Anschlagen der Traverse

Der Anschlagvorgang erfolgt durch ein "Eintauchen" der Aufnahmezapfen der Traverse in die entsprechenden Hakenöffnungen der Joche. Diese Bewegung erfolgt gleichmäßig und homogen. Die Verbindung ist gut visuell zu kontrollieren und sicher in der Handhabung. Ein Lösen der Joche von der Traverse ist bei sachgerechter Nutzung des System nicht möglich.

Klapptraverse für zwei Jochbreiten

Die Konstruktion erlaubt das einfache Abklappen der Aufnahmebolzen am Traversenkörper innerhalb weniger Sekunden. Die Traverse muss nicht zeitaufwändig gewechselt werden, unnötige Nebenzeiten werden eingespart.
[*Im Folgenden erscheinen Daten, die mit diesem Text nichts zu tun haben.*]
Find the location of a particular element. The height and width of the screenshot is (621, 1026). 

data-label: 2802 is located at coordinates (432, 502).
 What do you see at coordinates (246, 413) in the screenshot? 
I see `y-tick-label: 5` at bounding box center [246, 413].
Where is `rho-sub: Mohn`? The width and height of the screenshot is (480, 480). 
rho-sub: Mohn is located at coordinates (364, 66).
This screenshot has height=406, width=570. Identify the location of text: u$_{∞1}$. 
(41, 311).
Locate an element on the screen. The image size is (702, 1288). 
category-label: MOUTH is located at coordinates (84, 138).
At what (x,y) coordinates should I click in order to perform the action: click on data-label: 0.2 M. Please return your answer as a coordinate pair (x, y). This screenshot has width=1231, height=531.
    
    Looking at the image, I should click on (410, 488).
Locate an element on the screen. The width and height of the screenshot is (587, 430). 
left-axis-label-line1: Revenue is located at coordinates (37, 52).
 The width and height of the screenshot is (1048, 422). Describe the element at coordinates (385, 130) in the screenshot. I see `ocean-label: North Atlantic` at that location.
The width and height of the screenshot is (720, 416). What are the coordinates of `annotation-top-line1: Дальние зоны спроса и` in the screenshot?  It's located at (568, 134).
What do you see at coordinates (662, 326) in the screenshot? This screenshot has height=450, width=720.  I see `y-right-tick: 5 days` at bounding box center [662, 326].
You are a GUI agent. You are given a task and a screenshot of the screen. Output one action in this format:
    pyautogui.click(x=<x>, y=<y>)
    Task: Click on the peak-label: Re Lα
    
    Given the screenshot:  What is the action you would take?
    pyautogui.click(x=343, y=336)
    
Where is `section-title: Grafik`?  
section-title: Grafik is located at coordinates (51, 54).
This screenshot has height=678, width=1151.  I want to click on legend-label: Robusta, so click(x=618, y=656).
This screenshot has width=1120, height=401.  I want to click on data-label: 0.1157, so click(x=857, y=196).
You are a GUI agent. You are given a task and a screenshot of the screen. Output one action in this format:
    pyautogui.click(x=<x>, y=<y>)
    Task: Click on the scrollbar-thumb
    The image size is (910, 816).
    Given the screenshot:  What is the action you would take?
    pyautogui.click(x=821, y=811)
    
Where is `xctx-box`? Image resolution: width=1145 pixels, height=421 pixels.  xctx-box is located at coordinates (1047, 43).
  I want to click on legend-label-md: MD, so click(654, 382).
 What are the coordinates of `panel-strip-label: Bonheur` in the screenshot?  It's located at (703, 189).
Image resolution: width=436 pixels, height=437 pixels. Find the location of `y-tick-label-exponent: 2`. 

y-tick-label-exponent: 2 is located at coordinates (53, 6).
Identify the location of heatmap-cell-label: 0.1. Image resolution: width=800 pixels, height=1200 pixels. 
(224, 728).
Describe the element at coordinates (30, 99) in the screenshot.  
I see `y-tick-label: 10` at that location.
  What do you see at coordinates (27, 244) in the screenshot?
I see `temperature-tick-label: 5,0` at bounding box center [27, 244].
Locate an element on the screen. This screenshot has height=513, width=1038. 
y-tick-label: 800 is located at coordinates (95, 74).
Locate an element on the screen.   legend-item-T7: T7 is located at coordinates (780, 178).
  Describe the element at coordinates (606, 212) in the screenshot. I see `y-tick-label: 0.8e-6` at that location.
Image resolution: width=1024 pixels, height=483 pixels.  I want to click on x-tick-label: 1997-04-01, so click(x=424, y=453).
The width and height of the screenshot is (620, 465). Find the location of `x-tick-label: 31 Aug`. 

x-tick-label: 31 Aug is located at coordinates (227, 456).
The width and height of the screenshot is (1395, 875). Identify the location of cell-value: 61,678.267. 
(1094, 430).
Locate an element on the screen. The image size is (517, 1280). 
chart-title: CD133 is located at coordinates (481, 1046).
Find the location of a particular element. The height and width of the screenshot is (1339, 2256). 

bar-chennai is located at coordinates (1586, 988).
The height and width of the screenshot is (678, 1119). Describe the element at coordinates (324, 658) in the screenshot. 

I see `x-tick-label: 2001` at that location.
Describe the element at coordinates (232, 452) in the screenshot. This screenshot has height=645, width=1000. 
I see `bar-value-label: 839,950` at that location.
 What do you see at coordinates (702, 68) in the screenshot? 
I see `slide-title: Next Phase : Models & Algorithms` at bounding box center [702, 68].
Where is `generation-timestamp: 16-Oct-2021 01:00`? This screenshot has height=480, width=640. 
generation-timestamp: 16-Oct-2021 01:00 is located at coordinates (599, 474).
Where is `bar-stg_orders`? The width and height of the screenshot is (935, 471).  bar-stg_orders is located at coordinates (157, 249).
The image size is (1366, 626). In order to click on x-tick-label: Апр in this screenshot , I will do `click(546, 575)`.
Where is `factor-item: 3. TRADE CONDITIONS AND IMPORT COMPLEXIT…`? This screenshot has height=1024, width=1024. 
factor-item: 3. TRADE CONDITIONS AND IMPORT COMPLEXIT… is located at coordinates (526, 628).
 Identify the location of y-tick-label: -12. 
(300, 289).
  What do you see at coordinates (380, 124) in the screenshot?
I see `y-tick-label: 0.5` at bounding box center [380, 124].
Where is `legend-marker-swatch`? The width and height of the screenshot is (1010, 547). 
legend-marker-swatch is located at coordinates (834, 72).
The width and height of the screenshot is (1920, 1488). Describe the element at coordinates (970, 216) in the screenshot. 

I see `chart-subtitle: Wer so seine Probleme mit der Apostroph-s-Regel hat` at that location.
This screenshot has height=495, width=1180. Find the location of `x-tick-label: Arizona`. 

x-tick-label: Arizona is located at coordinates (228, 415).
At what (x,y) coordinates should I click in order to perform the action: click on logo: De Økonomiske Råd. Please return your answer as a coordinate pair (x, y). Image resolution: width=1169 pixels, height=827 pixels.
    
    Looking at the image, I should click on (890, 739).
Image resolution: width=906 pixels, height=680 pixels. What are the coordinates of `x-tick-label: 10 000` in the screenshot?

Klapptraversen erreichen selbstverständlich die gleichen Lastkapazitäten wie starre Standardtraversen.

Kommissionierung über Frontseite

Jochebenen außerhalb des manuell handhabbaren Bereichs können schnell und einfach herabgenommen, bzw. umgestapelt werden. Ein geübter Kranfahrer erreicht hier Zugriffszeiten von ca. 1min je Lagerebene.

Die Nutzhöhe der Joche kann je nach Beschaffenheit und Varianz des Lagerguts variieren. Ziel ist die möglichst dichte Sortierung der einzelnen Lagerebenen.

Jochlagerung ermöglicht die konsequente Ausnutzung der zur Verfügung stehenden Hallenhöhe. Die äußerst kompakte Lagervariante steht so für eine hohe Effektivität und Kosteneffizienz.